_Exercise objective_
Please restate the records below verbatim, omitting every image they hold.

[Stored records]
────────────────────────────────────────
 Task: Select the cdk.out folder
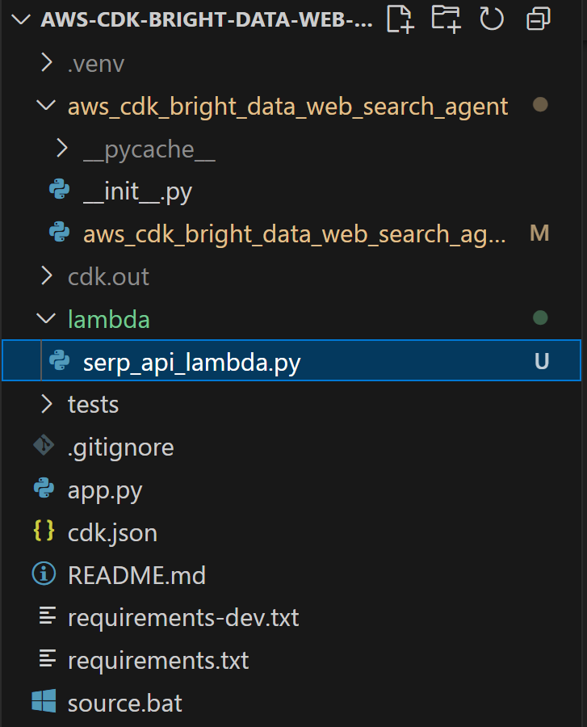tap(108, 275)
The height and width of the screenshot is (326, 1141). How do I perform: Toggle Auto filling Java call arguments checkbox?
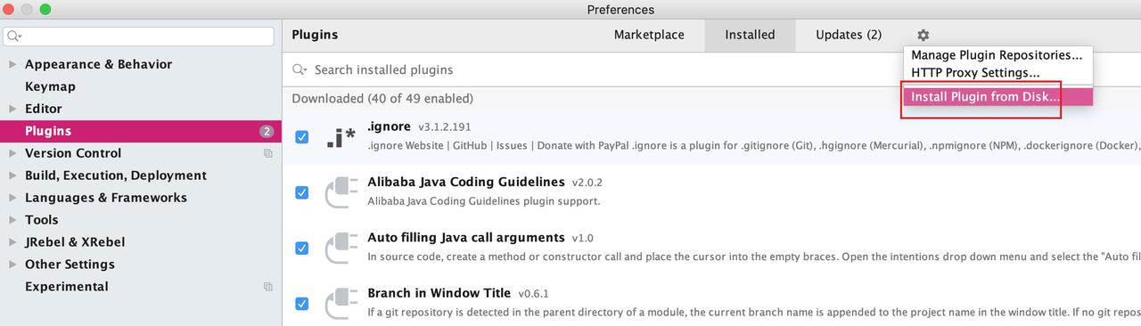tap(301, 248)
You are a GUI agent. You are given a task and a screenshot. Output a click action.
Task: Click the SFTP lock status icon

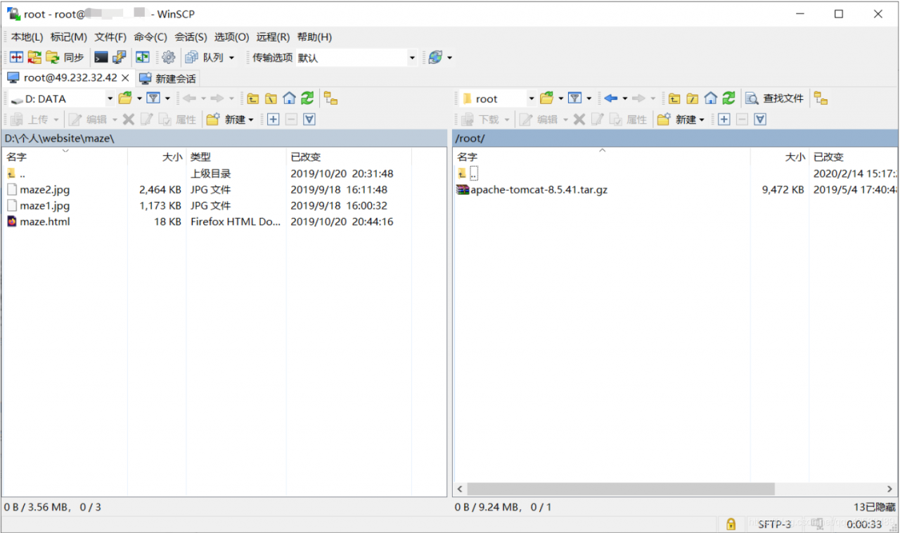(731, 524)
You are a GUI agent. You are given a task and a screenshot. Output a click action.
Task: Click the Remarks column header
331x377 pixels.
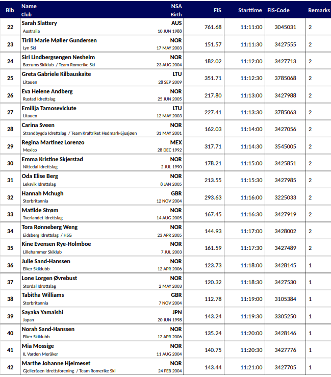(319, 10)
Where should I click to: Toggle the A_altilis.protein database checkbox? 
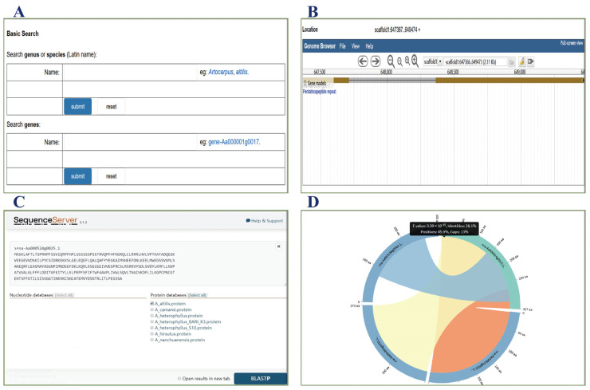pos(152,303)
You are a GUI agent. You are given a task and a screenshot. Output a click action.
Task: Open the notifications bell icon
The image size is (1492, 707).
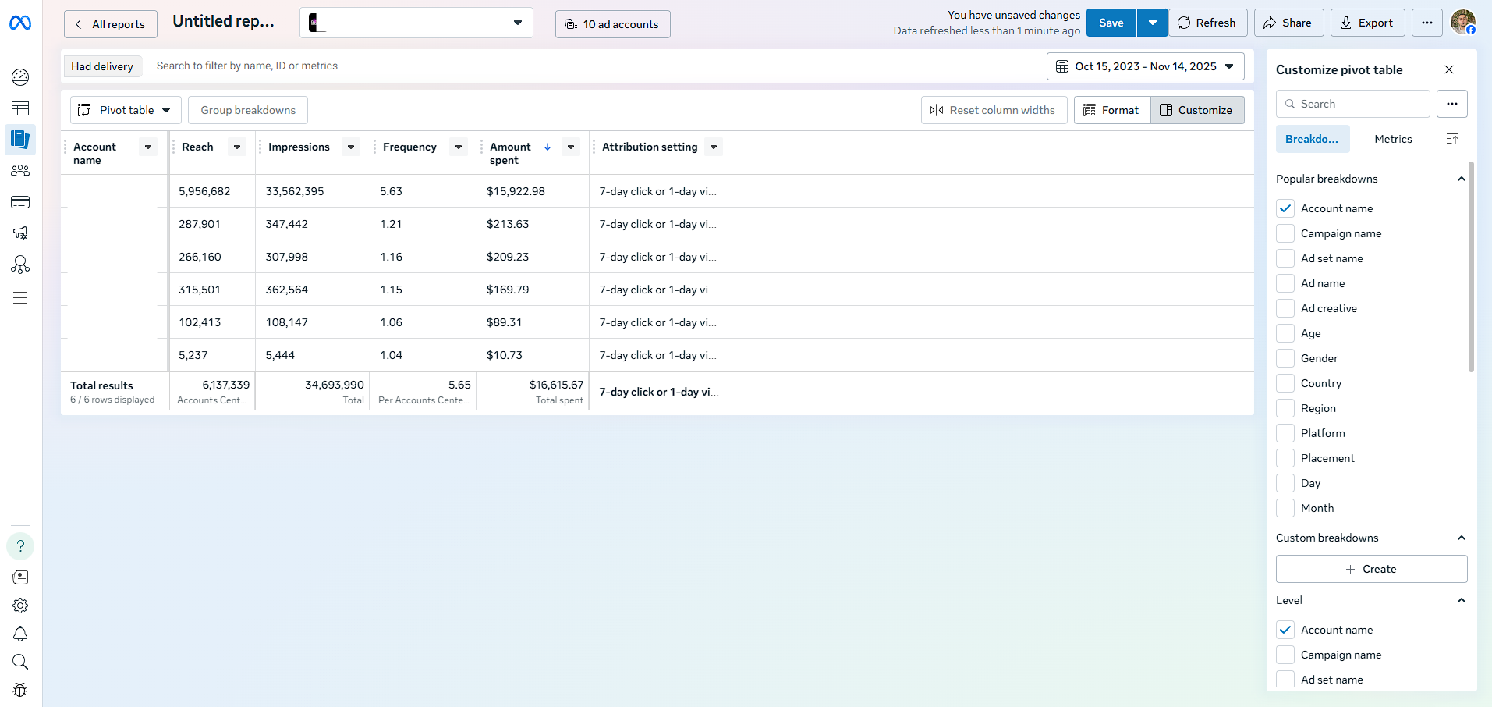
────────────────────────────────────────
_Answer below_
 Task: Select the cdk.out folder
tap(108, 275)
The height and width of the screenshot is (326, 1141). How do I perform: Toggle Auto filling Java call arguments checkbox?
tap(301, 248)
You are a GUI agent. You are given a task and a screenshot. Output a click action.
Task: Click the SFTP lock status icon

(731, 524)
You are a GUI agent. You are given a task and a screenshot. Output a click action.
Task: Click the Remarks column header
331x377 pixels.
(319, 10)
Where should I click to: Toggle the A_altilis.protein database checkbox? 
pos(152,303)
You are a GUI agent. You are given a task and a screenshot. Output a click action.
Task: Open the notifications bell icon
The image size is (1492, 707).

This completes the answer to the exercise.